Seeds carry all of the nutrients and genetic information required to grow and develop, so too does the almond bring vital health knowledge in the form of antioxidants, heart-healthy fats, protein, and inorganic compounds like minerals, which are crucial to life as we know it. How can something so small have effects so large when it comes to addressing serious health concerns?
While we may never know the full biochemical explanations behind each way the almond fulfills its triumphant quest for homeostatic health, we can continue to sing its praises and enjoy a handful a day without remorse.
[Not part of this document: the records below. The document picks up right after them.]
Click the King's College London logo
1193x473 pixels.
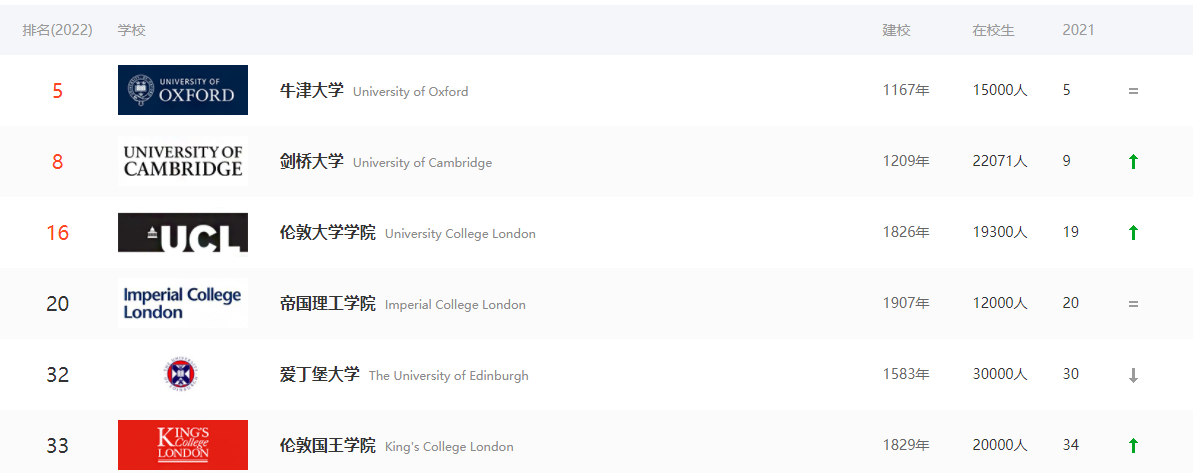[182, 445]
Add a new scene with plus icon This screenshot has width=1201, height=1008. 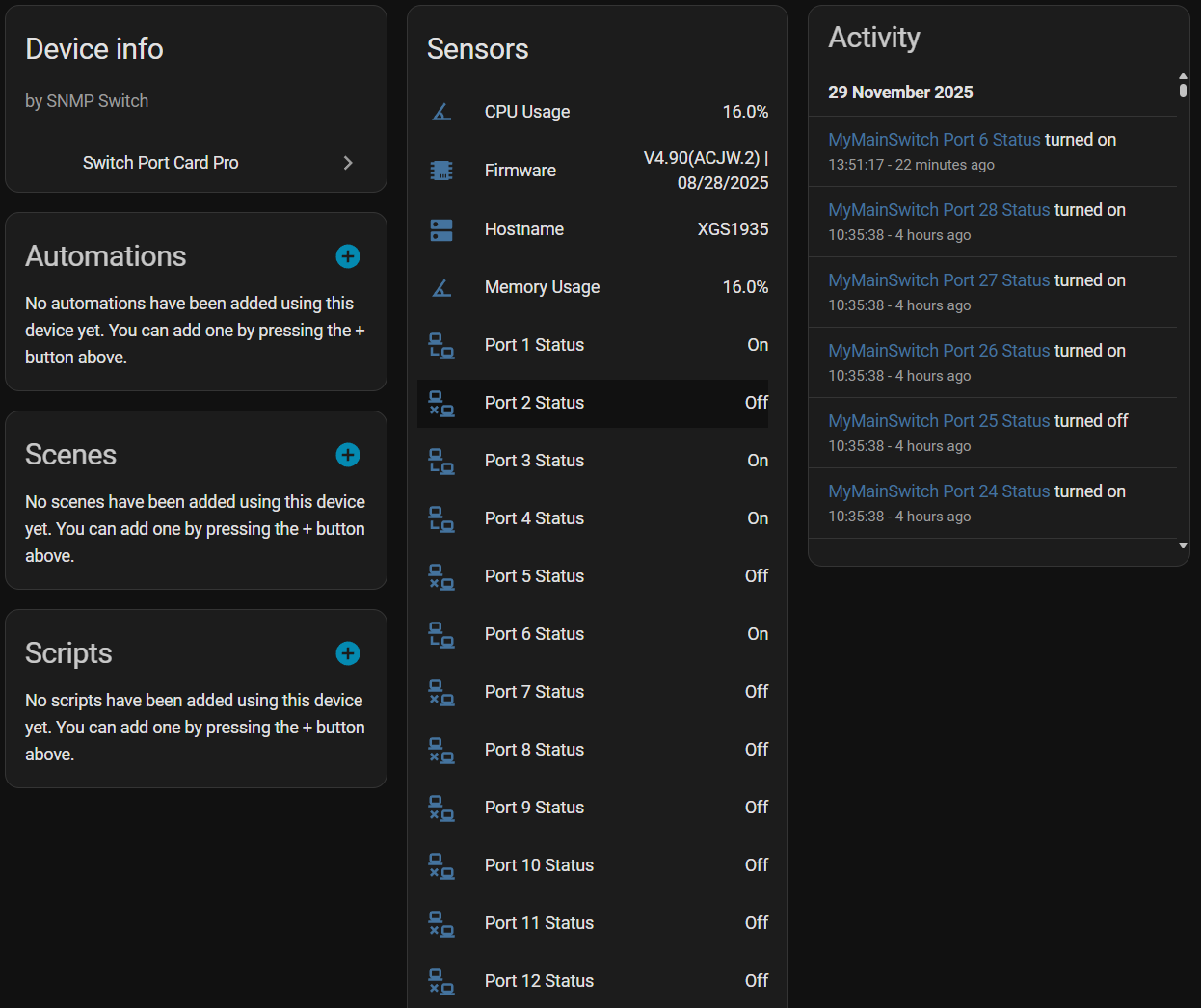tap(348, 455)
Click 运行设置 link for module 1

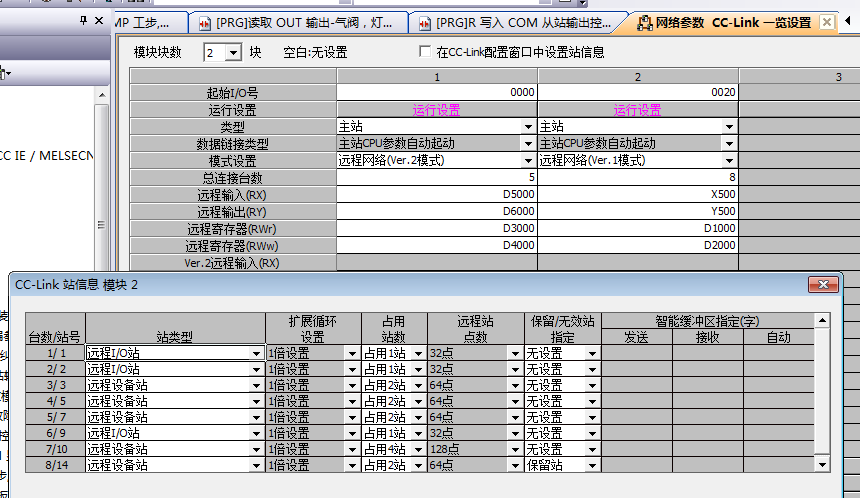436,110
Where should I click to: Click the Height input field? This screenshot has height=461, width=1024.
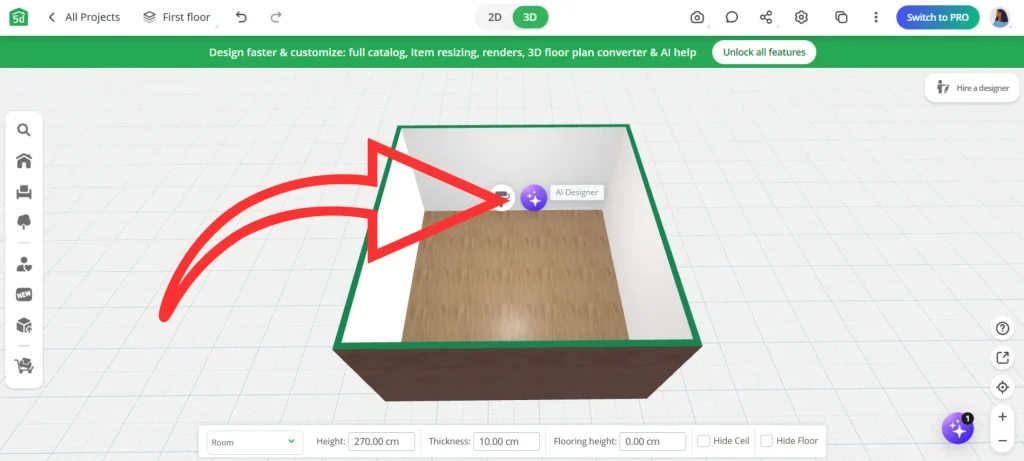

With the debate about fat consumption finally siding in favor of adding more poly- and monounsaturated fats in our diet, we can begin to focus on how these fats have won our hearts by saving them from the disease. According to the CDC, over 600,000 people succumb to heart disease every year, which accounts for roughly 25% of the total annual deaths. So why don’t doctors prescribe a daily handful of almonds instead of a pharmaceutical for cholesterol issues?
High cholesterol has been demonized as a primary cause of heart disease and is often treated with a class of drugs called statins. While statins shut down the enzyme pathway that synthesizes cholesterol, they also wipe out the highway to producing CoQ10 (an essential enzyme for producing energy in the body), and sometimes that damage is irreversible.
But naturally, there is a much safer solution that can be grown at home, purchased at the local grocery store, or health food store. One of the clinical studies on almonds and improvements in HDL cholesterol used only 10g of almonds per day, which is roughly 12-15 almonds, and this study was in patients who had pre-existing coronary artery disease.
Not only did HDL cholesterol improve, but there were reductions in triglycerides, total cholesterol including LDL cholesterol and VLDL (very low-density lipoprotein), and the atherogenic index, which is strongly correlated with chronic inflammation and the development of vascular diseases [Jamshed, 2015].
Another health crisis emerging onto the global stage is type 2 diabetes, which is justly titled a pandemic [Hu, 2015]. The number of people worldwide projected to have type 2 diabetes by 2035 is almost 600 million, what a staggering statistic, and that’s not even considering the health care costs associated with diabetes.
While an imbalanced diet can be a causative factor in type 2 diabetes, nutritional improvements can reverse some of the harmful changes. Diabetes is a disease of improper glucose (sugar) metabolism and is generally preceded by a cluster of conditions called metabolic syndrome.
While the pharmaceutical model may target a disease from one pathway or direction, the almond has innumerable approaches to countering imbalance and restoring homeostasis. Consuming just 60g (about 2 ounces) of almonds daily for four-weeks showed reductions in insulin resistance, fasting insulin and glucose.
The doctrine of signatures, dating back to the first century AD, is upheld in the carrot and almond’s uncanny resemblance to the human eye. While carrots may be the best-known food that benefits the eyes, almonds have their own pedestal to stand on. Not just an adjective for eye color, almonds are incredibly important for the proper functioning of our eyes. Our eyes are exposed to numerous chemicals and toxins that evade our five senses of detection.
The vasculature of our eyes contains some of the smallest blood vessels in our body, and when damage occurs, a repair can be difficult, if not impossible. Rich in vitamin E, almonds can help prevent abnormal changes to the lens, which can accelerate the development of cataracts.
A study conducted in Finland concluded that “a low plasma vitamin E level (lower quartile) was associated with a 3.7-fold excess risk (95% confidence interval 1.2-11.8) of the progression of early cortical lens opacities compared with the highest quartile (p = 0.028)” [Rouhiainen P, 1996].
We know the old adage, “an apple a day, keeps the doctor away”, but imagine what an apple covered in almond butter would do to the pharmaceutical industry.
In a 2015 study, eating ⅓ cup of almonds (43g) with breakfast, lunch, dinner, or as a standalone snack reduced blood sugar, and the snacking group of participants actually showed the largest decrease.